School of the Air
Far from schools, station children still had to be educated. The Western Australian Correspondence School was established in 1918. This was at first done by sending lessons and schoolwork back and forth in the mail. The School of the Air was established by the Western Australian Education Department in 1959 and run by the Distance Education Unit.
Parents (usually the mothers) taught the children in a classroom at the station, under the guidance of teachers based at Meekatharra. Students used the Royal Flying Doctor Service radio for sessions with their teachers. Pedal radios were used at first, until electricity generators became common.

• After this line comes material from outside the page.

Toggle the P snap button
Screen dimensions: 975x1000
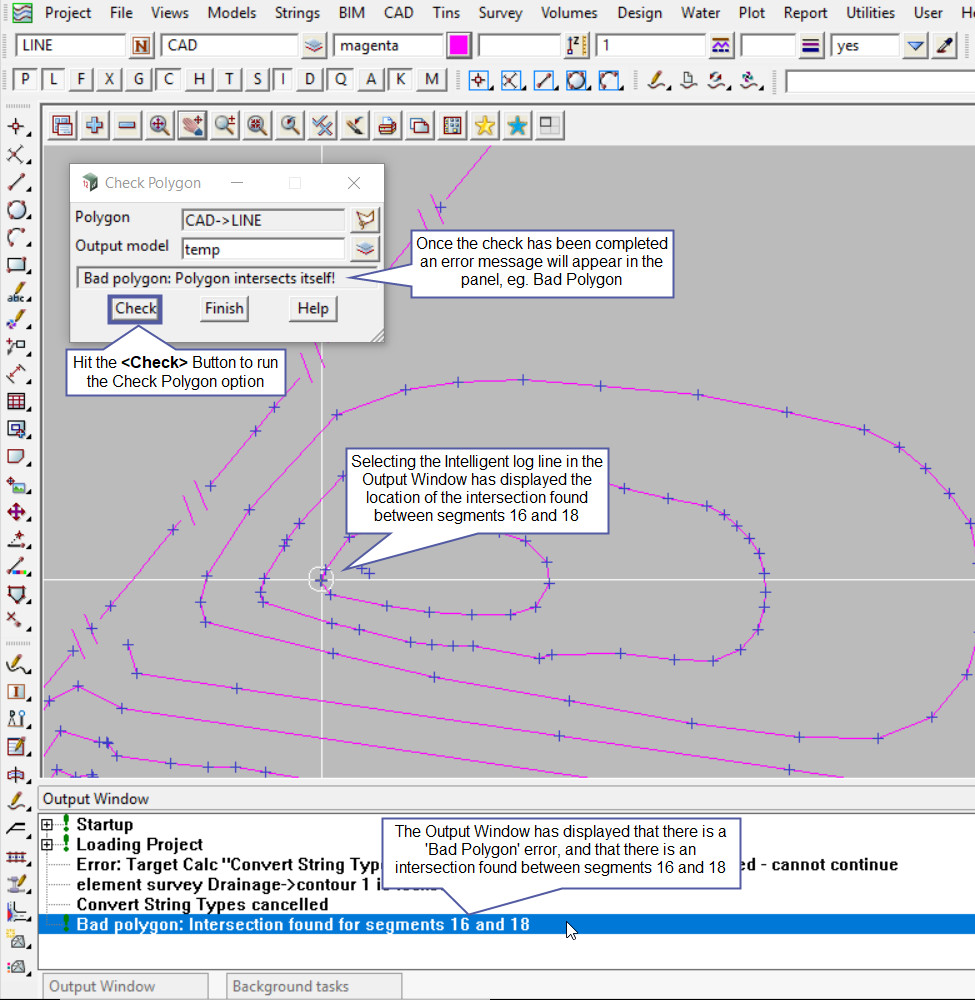point(25,80)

Mrs Vera Mason recalls the early days as a mother teaching her sons by School of the Air in the 1950s when the Masons owned Whitewells Station. They were living on the neighbouring Wanarra Station which they were managing at the time. Here is an excerpt from an interview of Vera Mason by Hannah Eames in October, 2003:
They started the radio school and they put it on for three months to check to see if it would be any good, as a sort of test.
And did it work out? Did the kids enjoy it? Oh yes it was great. There were only 13 kids on it to start with, and mine were four of those. Not all of them, Leigh and Robert the older ones were on it to start with. It was such a real success, it just went on then.

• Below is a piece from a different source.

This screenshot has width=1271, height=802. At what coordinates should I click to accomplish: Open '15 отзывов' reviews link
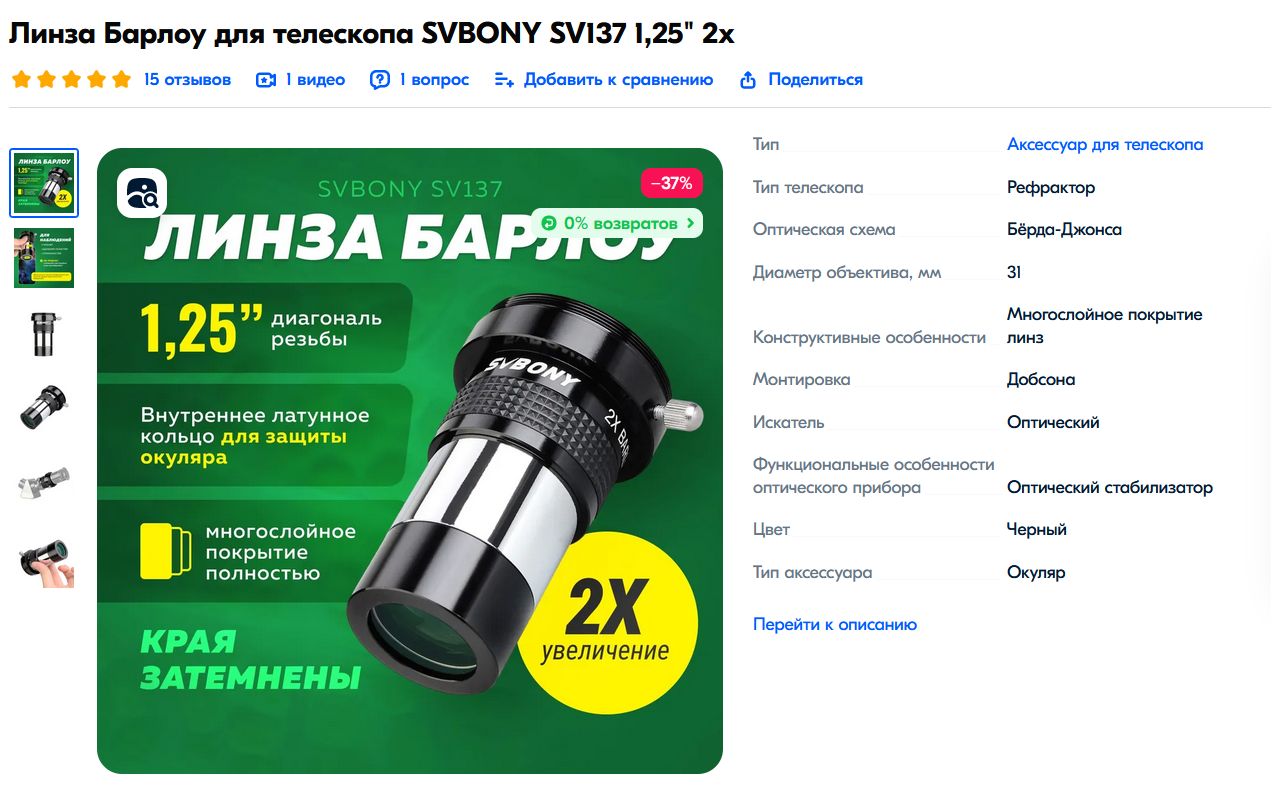pyautogui.click(x=187, y=80)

I had a little record in there - the chap to start off with was Smedley, his name was, he made the record - and each of the different kids saying “Good morning Mr Smedley”, and he gave each of them, there was only about 12 kids, each of them a little record.

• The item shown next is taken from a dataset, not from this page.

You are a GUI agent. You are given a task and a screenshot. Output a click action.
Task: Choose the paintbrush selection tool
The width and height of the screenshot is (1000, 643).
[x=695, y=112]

A recording, of your kids? Yes and I’ve got it in there too. Leigh’s the eldest, and even now he’s embarrassed about it. Don’t be so stupid I’d say, that’s history!
I had to teach them myself, there was no school, and they all went through primary school without a teacher, just me, and the Education Department sent me the papers and that sort of thing. So they sent you sort of guidelines? For the different kids, you know, and that was the beginning of the radio school.
“Good morning Mr Smedley!” when they started the radio school. Mr Smedley taught the kids for the whole region over the radio? Oh no, he was just the checker, he got on the radio and checked the call up: “Come on Leigh, say something on the radio.”
Well I couldn’t go anwhere, no social life, too far away, so I taught the kids, and they all did extremely well. That was primary school, and when they were old enough to go to high school I sent them down to Perth. I went to Perth and lived there for eight years while the boys went to high school and agricultural college. Vera Mason, 4 October 2003, interviewed by Hannah Eames
Since satellite communications were installed, the two way radio has been replaced by computers and email as the means of communication between teacher and student. In 2006 the Western Australian Government announced that the School of the Air base would be moved from Meekatharra to Geraldton.